Data for review:
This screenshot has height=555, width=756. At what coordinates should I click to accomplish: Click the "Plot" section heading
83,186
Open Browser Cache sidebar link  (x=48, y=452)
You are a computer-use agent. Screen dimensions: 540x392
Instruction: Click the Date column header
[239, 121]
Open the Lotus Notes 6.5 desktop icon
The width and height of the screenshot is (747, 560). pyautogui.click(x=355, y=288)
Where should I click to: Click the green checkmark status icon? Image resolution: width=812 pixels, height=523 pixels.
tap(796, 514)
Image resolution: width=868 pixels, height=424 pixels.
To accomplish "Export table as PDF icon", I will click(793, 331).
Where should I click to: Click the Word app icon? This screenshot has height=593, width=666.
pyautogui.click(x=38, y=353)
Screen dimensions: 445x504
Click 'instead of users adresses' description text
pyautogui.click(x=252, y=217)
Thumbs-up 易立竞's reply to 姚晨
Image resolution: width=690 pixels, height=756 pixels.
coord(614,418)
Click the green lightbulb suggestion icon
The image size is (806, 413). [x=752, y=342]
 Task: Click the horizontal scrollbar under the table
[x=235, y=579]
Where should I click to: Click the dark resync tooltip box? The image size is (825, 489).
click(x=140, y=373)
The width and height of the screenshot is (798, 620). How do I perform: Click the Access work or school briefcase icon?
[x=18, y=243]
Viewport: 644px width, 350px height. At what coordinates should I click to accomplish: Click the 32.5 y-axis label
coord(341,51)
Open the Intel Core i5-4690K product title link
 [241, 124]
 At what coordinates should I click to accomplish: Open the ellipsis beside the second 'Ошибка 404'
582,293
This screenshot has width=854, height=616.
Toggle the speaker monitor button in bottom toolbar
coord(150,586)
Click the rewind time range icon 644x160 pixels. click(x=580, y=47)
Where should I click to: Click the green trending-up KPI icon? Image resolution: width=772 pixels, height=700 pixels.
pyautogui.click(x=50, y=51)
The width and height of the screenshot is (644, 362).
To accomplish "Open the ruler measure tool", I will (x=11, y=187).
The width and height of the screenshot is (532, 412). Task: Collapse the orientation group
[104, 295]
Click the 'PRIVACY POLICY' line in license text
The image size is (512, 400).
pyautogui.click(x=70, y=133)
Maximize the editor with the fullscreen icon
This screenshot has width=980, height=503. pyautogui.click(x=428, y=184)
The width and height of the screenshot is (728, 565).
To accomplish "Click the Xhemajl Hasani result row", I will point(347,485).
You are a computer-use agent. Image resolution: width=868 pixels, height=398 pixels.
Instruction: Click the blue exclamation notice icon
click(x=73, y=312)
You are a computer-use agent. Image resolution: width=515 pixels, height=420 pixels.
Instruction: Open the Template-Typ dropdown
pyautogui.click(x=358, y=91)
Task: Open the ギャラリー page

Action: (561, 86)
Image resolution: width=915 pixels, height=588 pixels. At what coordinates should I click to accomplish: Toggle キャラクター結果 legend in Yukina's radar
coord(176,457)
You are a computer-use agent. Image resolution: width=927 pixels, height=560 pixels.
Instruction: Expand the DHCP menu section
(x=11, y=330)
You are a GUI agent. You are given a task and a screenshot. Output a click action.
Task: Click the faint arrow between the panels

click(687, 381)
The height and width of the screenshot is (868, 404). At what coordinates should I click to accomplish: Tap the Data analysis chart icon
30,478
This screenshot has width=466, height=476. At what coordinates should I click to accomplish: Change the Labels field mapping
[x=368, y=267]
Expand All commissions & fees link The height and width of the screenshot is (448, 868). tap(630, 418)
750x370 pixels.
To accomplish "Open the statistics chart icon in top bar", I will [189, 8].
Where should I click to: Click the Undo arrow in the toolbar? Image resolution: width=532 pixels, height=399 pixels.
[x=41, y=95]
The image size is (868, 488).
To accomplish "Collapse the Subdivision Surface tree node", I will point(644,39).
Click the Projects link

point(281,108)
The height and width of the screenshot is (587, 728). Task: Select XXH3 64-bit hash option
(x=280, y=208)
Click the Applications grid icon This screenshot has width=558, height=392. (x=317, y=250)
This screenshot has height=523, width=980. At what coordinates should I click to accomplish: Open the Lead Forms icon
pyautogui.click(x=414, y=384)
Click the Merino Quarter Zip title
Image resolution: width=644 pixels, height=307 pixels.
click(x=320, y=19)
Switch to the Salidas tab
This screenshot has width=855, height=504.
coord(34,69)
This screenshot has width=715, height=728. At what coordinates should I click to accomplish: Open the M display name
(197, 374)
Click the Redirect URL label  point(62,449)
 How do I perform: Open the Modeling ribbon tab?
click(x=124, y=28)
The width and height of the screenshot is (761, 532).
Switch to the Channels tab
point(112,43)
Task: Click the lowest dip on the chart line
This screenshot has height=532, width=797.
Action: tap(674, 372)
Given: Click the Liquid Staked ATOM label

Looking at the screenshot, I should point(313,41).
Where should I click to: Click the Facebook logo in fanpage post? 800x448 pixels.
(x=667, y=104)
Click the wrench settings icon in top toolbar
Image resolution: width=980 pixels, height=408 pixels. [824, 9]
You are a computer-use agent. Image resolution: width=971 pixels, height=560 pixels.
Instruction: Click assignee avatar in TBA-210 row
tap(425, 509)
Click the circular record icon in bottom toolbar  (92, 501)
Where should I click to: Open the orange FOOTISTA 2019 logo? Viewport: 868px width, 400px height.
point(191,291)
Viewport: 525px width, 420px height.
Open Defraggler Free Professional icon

Activity: Beginning with the first line of the records above, reproduce each line exactly, ending at the line that contains "Image resolution: width=868 pixels, height=424", and leave out everything else.

Answer:
This screenshot has height=555, width=756. At what coordinates should I click to accomplish: Click the "Plot" section heading
83,186
Open Browser Cache sidebar link  (x=48, y=452)
You are a computer-use agent. Screen dimensions: 540x392
Instruction: Click the Date column header
[239, 121]
Open the Lotus Notes 6.5 desktop icon
The width and height of the screenshot is (747, 560). pyautogui.click(x=355, y=288)
Where should I click to: Click the green checkmark status icon? Image resolution: width=812 pixels, height=523 pixels.
tap(796, 514)
Image resolution: width=868 pixels, height=424 pixels.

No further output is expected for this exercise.